“Wolf Call – Minaccia in Alto Mare” – Recensione in Anteprima. Al Cinema dal 13 Giugno 2019

“Wolf Call – Minaccia in Alto Mare” – Recensione in Anteprima. Al Cinema dal 13 Giugno 2019
Ci sono generi che provocano una fortissima tensione in chi li guarda. Tra questi film appartengono sicuramente quei film che parlano di sottomarini. Sarà forse per la pressione di essere rinchiusi in un luogo claustrofobico, sarà perché si parla di rispettare un codice d’onore e delle regole ben precise che si vanno a scontrare con il rispetto reciproco fino al midollo.
La pellicola di Antonin Baudry ha tutte queste caratteristiche. Seguiamo il giovane Chantereide che possiede il dono di riconoscere ogni suono che sente e nel suo lavoro, all’interno dei sommergibili è molto prezioso. Nonostante un errore di valutazione cercherà di salvare il suo equipaggio e fermare una minaccia nucleare di proporzioni enorme. Il codice d’onore tra uomini e le regole della Marina andranno a scontrarsi senza possibilità di margine d’errore.
Il film di produzione Francese si fa sentire facendo rumore e proponendosi come un film dal forte intrattenimento, momenti molto tesi e azione veloce che tiene tutti incollati alla sedia. La caratteristica migliore (e più credibile) della pellicola è il suo voler rispettare mettendo in scena la gerarchia e il rispetto dei protocolli militari.
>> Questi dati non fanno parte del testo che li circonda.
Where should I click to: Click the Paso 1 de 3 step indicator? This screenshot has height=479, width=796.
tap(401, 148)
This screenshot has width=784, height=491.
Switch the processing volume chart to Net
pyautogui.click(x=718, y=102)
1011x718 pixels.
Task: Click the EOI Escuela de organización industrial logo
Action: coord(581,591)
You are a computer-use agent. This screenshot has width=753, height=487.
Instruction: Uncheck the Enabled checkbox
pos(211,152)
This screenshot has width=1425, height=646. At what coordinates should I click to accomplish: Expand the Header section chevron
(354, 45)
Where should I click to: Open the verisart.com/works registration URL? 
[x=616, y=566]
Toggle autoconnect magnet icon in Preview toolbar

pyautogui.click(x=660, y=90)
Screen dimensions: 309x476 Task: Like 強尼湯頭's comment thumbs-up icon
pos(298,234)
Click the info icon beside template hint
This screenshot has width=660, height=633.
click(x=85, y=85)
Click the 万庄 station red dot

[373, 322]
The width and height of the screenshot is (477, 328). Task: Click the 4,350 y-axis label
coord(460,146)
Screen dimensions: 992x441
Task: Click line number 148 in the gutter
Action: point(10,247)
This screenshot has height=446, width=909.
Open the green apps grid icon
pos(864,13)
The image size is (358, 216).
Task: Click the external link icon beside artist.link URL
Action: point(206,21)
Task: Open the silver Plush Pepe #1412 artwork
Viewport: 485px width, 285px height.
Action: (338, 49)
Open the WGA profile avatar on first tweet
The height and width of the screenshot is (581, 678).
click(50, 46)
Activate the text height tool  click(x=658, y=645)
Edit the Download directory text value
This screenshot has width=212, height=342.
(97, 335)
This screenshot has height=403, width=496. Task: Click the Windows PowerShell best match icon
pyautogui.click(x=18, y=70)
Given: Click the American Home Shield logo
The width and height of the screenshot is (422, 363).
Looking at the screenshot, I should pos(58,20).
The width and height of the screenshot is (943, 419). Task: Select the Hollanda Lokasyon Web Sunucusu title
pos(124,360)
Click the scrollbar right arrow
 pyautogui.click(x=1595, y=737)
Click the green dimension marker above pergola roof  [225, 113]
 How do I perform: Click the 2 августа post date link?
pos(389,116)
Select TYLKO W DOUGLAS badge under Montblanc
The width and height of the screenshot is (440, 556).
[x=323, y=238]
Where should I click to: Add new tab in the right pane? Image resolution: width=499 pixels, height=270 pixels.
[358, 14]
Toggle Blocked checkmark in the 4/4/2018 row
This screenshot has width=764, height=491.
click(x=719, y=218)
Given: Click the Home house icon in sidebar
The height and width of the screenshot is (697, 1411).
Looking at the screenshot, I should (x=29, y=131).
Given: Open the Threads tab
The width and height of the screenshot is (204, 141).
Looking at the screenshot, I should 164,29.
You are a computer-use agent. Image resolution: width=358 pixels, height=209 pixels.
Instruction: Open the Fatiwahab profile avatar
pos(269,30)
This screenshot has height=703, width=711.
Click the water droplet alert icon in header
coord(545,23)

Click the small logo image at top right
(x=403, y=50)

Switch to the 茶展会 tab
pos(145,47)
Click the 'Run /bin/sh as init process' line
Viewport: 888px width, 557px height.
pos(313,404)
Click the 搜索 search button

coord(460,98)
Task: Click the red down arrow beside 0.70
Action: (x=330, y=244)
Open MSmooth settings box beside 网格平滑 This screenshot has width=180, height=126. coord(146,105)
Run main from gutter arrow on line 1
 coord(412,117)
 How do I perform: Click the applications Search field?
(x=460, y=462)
Quello su cui il film pecca maggiormente è invece il suo voler esagerare negli intrighi, nella successione di avvenimenti forse al limite della credibilità.
Tutto sommato il film scorre nella maniera più piacevole possibile ma certo bisogna essere pronti a due ore in cui la trama si evolve sempre e non si ferma mai tranne un piccolo intermezzo romantico su cui però il regista si sofferma ben poco.